Task directions:
Exactness is required. Restate every entry as written.

--- Available records Enclosed Below ---

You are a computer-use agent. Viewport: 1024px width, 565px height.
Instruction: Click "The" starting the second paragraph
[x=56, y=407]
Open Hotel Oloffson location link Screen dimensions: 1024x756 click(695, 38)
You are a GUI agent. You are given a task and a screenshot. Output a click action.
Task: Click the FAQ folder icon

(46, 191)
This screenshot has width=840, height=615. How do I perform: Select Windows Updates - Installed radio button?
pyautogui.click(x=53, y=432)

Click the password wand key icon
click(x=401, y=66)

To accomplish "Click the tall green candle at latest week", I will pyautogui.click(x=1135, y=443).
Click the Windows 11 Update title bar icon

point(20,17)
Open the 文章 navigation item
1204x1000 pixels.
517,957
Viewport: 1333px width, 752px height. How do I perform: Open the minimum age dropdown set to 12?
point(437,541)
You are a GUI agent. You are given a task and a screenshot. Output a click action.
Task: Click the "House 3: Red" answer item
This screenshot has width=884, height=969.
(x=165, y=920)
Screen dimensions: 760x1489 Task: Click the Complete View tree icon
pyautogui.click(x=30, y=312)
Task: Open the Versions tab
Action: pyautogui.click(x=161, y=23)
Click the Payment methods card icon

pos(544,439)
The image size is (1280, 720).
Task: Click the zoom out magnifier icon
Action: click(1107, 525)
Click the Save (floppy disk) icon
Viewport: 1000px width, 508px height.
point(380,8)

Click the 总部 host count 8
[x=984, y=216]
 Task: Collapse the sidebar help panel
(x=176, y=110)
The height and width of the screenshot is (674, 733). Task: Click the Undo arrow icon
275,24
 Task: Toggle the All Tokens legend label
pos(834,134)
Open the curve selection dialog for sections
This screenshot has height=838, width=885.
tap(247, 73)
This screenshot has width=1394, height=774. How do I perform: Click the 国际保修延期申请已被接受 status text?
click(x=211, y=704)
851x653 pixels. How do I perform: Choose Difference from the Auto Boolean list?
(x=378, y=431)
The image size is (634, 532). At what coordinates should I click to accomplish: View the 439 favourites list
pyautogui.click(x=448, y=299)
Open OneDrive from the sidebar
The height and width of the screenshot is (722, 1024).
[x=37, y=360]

--- End of Enclosed Available records ---

Task output:
You are a computer-use agent. Viewport: 1024px width, 565px height.
Instruction: Click "The" starting the second paragraph
[x=56, y=407]
Open Hotel Oloffson location link Screen dimensions: 1024x756 click(695, 38)
You are a GUI agent. You are given a task and a screenshot. Output a click action.
Task: Click the FAQ folder icon

(46, 191)
This screenshot has width=840, height=615. How do I perform: Select Windows Updates - Installed radio button?
pyautogui.click(x=53, y=432)

Click the password wand key icon
click(x=401, y=66)

To accomplish "Click the tall green candle at latest week", I will pyautogui.click(x=1135, y=443).
Click the Windows 11 Update title bar icon

point(20,17)
Open the 文章 navigation item
1204x1000 pixels.
517,957
Viewport: 1333px width, 752px height. How do I perform: Open the minimum age dropdown set to 12?
point(437,541)
You are a GUI agent. You are given a task and a screenshot. Output a click action.
Task: Click the "House 3: Red" answer item
This screenshot has width=884, height=969.
(x=165, y=920)
Screen dimensions: 760x1489 Task: Click the Complete View tree icon
pyautogui.click(x=30, y=312)
Task: Open the Versions tab
Action: pyautogui.click(x=161, y=23)
Click the Payment methods card icon

pos(544,439)
The image size is (1280, 720).
Task: Click the zoom out magnifier icon
Action: click(1107, 525)
Click the Save (floppy disk) icon
Viewport: 1000px width, 508px height.
point(380,8)

Click the 总部 host count 8
[x=984, y=216]
 Task: Collapse the sidebar help panel
(x=176, y=110)
The height and width of the screenshot is (674, 733). Task: Click the Undo arrow icon
275,24
 Task: Toggle the All Tokens legend label
pos(834,134)
Open the curve selection dialog for sections
This screenshot has height=838, width=885.
tap(247, 73)
This screenshot has width=1394, height=774. How do I perform: Click the 国际保修延期申请已被接受 status text?
click(x=211, y=704)
851x653 pixels. How do I perform: Choose Difference from the Auto Boolean list?
(x=378, y=431)
The image size is (634, 532). At what coordinates should I click to accomplish: View the 439 favourites list
pyautogui.click(x=448, y=299)
Open OneDrive from the sidebar
The height and width of the screenshot is (722, 1024).
[x=37, y=360]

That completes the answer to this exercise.